Lines of data
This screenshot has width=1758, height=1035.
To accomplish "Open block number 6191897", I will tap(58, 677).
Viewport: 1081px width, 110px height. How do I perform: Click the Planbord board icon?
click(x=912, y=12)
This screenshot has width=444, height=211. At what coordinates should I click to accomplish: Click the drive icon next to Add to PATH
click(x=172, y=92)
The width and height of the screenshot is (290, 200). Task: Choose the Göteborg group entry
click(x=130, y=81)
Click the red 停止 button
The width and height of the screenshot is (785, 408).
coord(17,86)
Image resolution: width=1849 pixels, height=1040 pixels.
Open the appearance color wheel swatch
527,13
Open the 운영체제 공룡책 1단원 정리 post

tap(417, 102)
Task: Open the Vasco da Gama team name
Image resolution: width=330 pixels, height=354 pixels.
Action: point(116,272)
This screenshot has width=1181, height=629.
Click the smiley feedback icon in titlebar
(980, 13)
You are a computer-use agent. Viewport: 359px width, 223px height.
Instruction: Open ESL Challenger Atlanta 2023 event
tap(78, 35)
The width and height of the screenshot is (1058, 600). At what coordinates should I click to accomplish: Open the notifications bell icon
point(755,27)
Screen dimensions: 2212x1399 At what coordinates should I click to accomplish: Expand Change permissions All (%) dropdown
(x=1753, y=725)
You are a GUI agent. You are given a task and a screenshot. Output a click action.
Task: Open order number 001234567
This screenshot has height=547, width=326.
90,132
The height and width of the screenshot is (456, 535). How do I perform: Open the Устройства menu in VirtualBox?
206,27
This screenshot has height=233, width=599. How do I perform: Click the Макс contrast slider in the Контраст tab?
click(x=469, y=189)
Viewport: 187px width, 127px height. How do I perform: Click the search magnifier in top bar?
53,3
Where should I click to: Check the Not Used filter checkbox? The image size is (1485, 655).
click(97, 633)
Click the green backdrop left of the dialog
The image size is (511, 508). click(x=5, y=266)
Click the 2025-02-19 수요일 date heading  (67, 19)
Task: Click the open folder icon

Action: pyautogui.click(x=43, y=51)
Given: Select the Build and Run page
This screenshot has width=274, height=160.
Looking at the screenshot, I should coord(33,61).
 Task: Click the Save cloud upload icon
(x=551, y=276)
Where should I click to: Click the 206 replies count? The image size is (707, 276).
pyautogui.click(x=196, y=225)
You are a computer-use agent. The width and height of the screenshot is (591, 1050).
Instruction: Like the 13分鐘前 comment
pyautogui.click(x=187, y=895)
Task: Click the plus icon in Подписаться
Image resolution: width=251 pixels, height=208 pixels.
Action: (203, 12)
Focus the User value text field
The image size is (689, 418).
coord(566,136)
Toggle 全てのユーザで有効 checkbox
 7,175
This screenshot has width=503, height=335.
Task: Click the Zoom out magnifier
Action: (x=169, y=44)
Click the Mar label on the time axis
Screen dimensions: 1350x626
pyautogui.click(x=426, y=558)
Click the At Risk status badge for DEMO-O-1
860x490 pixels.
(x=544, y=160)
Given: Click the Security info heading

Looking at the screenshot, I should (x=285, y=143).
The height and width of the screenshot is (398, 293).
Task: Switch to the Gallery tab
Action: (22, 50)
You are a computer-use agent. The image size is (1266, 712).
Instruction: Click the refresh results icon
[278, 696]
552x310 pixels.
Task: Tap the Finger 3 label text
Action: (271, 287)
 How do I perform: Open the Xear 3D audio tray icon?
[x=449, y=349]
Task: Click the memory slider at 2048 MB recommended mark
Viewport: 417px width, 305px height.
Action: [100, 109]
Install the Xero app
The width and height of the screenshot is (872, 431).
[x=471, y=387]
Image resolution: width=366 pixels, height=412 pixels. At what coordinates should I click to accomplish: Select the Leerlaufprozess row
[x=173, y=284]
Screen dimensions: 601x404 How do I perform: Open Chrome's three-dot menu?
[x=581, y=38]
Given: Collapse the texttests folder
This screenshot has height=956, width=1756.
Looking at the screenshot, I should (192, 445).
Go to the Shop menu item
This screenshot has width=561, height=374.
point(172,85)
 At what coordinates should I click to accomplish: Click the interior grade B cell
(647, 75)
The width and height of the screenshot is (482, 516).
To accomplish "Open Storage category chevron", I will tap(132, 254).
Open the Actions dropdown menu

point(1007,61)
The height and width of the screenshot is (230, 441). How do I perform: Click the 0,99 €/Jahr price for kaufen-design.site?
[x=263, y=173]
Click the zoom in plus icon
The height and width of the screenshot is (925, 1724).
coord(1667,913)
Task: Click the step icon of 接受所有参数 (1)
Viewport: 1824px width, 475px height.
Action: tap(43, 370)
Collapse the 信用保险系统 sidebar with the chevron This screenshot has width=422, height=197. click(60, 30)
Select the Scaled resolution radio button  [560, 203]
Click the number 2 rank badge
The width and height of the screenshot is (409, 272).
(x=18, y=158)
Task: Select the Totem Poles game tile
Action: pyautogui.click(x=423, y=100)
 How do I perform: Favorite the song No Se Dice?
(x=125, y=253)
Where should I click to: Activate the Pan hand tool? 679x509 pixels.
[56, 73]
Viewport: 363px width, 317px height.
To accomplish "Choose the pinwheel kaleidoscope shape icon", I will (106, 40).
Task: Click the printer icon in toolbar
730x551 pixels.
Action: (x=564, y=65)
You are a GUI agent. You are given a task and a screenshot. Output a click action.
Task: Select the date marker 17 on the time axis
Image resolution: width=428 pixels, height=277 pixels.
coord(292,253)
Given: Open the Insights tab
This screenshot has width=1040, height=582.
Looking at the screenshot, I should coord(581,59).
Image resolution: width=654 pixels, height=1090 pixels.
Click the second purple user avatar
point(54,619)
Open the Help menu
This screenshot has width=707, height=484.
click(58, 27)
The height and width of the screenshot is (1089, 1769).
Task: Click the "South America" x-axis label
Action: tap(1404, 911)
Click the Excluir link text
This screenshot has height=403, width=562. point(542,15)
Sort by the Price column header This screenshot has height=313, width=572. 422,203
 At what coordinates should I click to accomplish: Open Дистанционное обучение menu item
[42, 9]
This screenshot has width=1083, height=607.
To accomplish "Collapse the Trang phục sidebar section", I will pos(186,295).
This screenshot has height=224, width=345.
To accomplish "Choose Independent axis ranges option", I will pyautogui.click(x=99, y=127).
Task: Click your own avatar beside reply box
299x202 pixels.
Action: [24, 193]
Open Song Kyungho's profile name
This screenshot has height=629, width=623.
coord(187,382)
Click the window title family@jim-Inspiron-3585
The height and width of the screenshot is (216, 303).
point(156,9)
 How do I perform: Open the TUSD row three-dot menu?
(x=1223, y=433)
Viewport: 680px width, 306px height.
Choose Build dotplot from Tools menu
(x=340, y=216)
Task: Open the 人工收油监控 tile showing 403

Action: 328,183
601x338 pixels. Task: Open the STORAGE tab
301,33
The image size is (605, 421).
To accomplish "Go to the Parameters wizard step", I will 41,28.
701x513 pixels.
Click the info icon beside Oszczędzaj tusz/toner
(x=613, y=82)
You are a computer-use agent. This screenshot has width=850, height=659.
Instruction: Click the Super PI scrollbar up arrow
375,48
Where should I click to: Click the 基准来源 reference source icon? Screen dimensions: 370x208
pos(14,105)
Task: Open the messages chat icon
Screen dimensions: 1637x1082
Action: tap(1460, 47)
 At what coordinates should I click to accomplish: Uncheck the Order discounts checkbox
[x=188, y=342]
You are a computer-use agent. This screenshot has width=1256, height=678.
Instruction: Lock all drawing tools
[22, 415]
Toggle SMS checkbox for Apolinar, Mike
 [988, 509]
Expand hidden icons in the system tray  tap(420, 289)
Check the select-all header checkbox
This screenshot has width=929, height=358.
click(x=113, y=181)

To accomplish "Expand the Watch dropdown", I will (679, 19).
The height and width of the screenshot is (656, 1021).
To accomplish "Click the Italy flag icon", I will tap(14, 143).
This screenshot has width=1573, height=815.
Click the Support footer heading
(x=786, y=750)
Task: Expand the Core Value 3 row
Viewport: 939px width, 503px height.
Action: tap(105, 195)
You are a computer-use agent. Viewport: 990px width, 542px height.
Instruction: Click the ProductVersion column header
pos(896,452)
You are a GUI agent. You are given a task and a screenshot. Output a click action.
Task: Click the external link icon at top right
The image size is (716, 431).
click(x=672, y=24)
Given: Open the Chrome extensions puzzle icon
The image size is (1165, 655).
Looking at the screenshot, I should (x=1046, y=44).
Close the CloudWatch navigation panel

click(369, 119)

_Stated exercise_
Copy out the lines above word for word, starting at the line that contains "Where should I click to: Activate" and ending at the line that contains "(x=1223, y=433)".

_Correct result_
Where should I click to: Activate the Pan hand tool? 679x509 pixels.
[56, 73]
Viewport: 363px width, 317px height.
To accomplish "Choose the pinwheel kaleidoscope shape icon", I will (106, 40).
Task: Click the printer icon in toolbar
730x551 pixels.
Action: (x=564, y=65)
You are a GUI agent. You are given a task and a screenshot. Output a click action.
Task: Select the date marker 17 on the time axis
Image resolution: width=428 pixels, height=277 pixels.
coord(292,253)
Given: Open the Insights tab
This screenshot has width=1040, height=582.
Looking at the screenshot, I should coord(581,59).
Image resolution: width=654 pixels, height=1090 pixels.
Click the second purple user avatar
point(54,619)
Open the Help menu
This screenshot has width=707, height=484.
click(58, 27)
The height and width of the screenshot is (1089, 1769).
Task: Click the "South America" x-axis label
Action: tap(1404, 911)
Click the Excluir link text
This screenshot has height=403, width=562. point(542,15)
Sort by the Price column header This screenshot has height=313, width=572. 422,203
 At what coordinates should I click to accomplish: Open Дистанционное обучение menu item
[42, 9]
This screenshot has width=1083, height=607.
To accomplish "Collapse the Trang phục sidebar section", I will pos(186,295).
This screenshot has height=224, width=345.
To accomplish "Choose Independent axis ranges option", I will pyautogui.click(x=99, y=127).
Task: Click your own avatar beside reply box
299x202 pixels.
Action: [24, 193]
Open Song Kyungho's profile name
This screenshot has height=629, width=623.
coord(187,382)
Click the window title family@jim-Inspiron-3585
The height and width of the screenshot is (216, 303).
point(156,9)
 How do I perform: Open the TUSD row three-dot menu?
(x=1223, y=433)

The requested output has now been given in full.